Questionada, a direção da PF respondeu de forma genérica que “a licitação se tornou internacional para permitir a participação de empresas estrangeiras, não havendo qualquer impedimento para brasileiras”, afirmou o órgão.
O descaso de Bolsonaro com a indústria nacional não é de hoje. Em agosto deste ano, diante da notícia de que o Ministério da Justiça e Segurança Pública (MJSP) estaria enviando uma missão aos Estados Unidos para abertura de um escritório em Washington voltado para compra de equipamentos de segurança pública, armas, munições, uniformes e veículos de transporte, a Abimde soltou uma nota de repúdio à iniciativa.
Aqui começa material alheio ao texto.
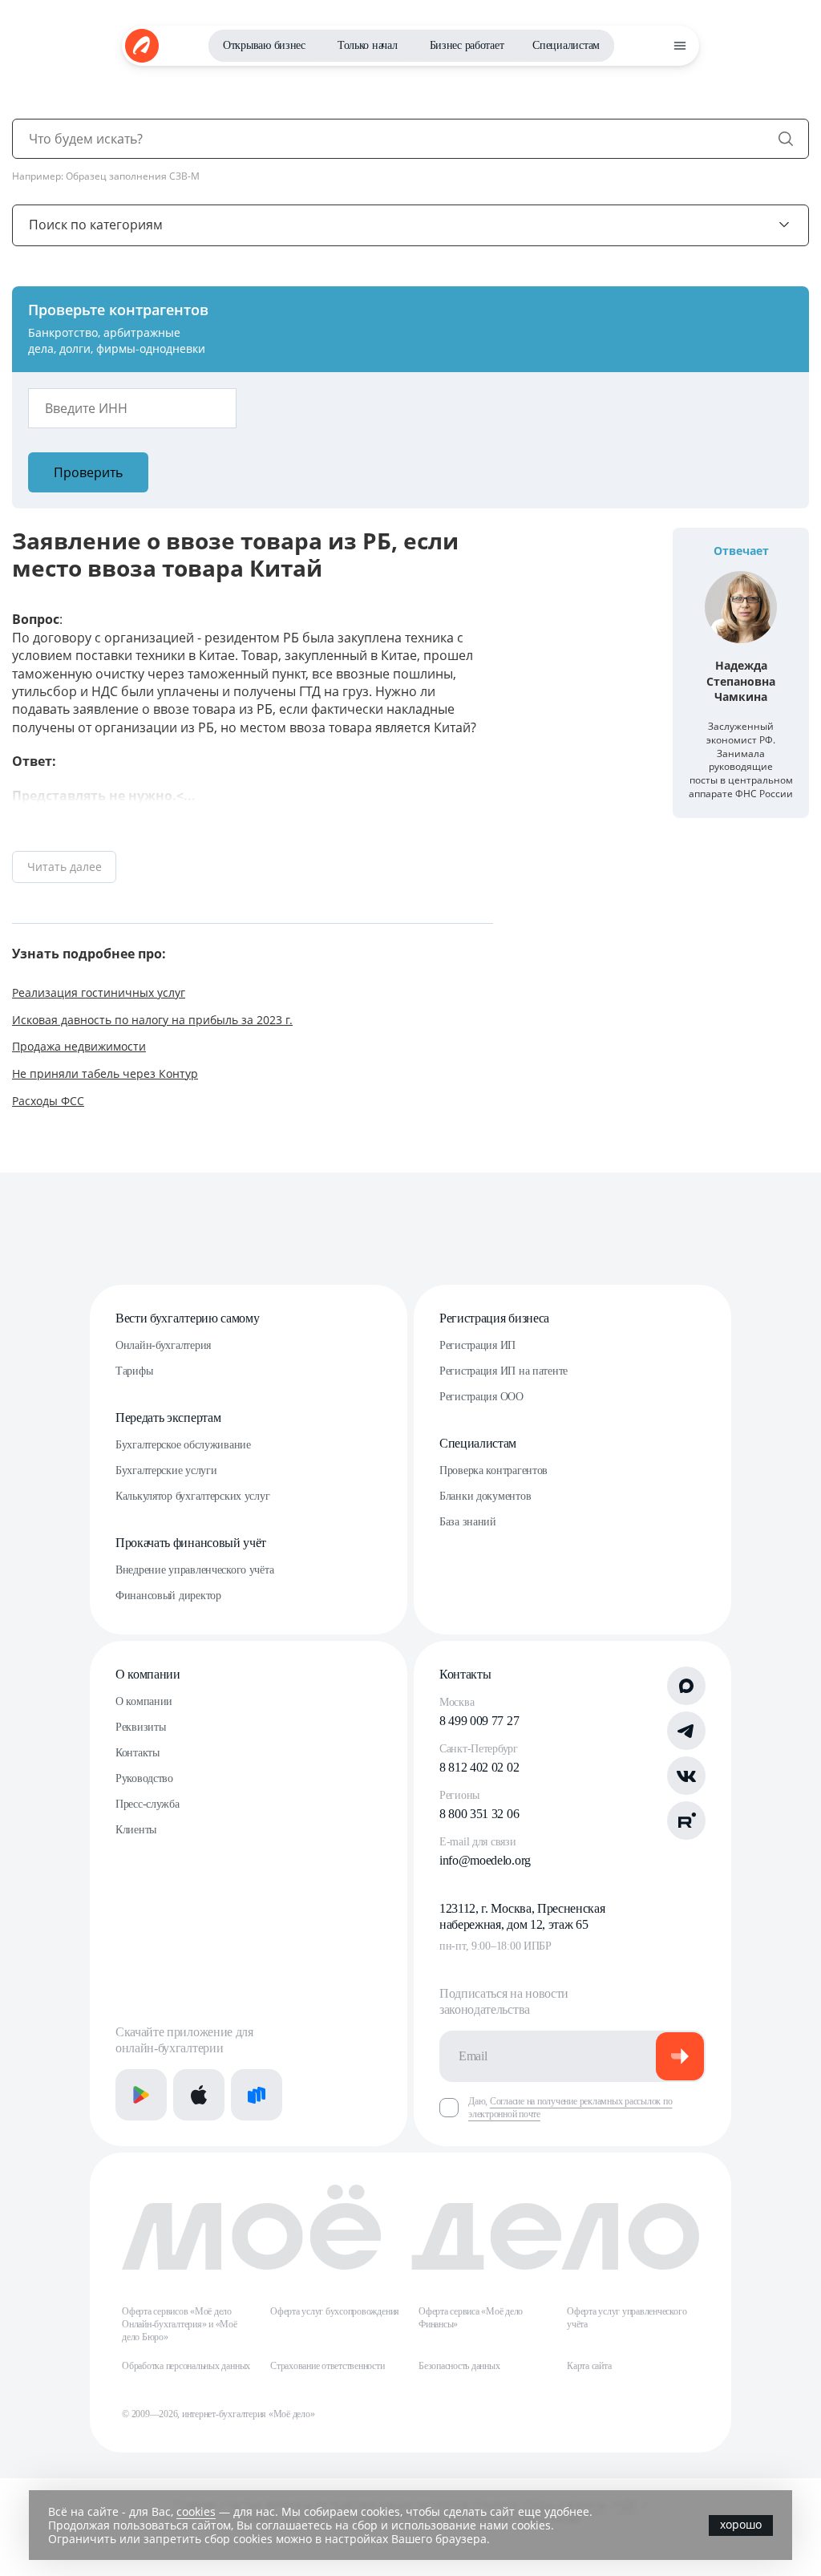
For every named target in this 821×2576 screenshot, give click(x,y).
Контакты (137, 1753)
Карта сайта (589, 2365)
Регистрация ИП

“A Base Industrial de Defesa do (BID), preterida neste suposto ato do MJSP, é estratégica e vital para a soberania nacional pois a extrema dependência de armas e equipamentos importados sujeitaria o Brasil à boa vontade de países estrangeiros”, afirmou a Abimde.
“Vimos recentemente quão nociva é este tipo de dependência externa na recente crise da Covid-19, quando faltaram máscaras, EPIs e respiradores para a área da saúde. Imagine o caos que seria, quando o que está em jogo é a defesa das nossas fronteiras e o combate à criminalidade”, alertou a entidade. “Há que se considerar também que 1,1 milhão de empregos são gerados direta e indiretamente pela BID, movimentando mais R$ 8 bilhões no Brasil e exportando mais de 900 milhões de dólares anualmente”, destacou a entidade.
Pelas regras atuais no Brasil, a indústria nacional de defesa tem preferência frente aos fabricantes estrangeiros, em caso de oferecerem produtos similares. Em Washington, esta regra não valeria. O anúncio gerou um mal-estar tanto para a indústria nacional como para as Forças Armadas.
Também neste ano, Bolsonaro tirou do Exército o monopólio da testagem de produtos controlado de Defesa, mas não há laboratórios privados no país que façam tal testagem. Além disto, os estrangeiros ganharam uma moratória de dois anos para vender ao país sem passar por testes que são compulsórios aos fabricantes nacionais.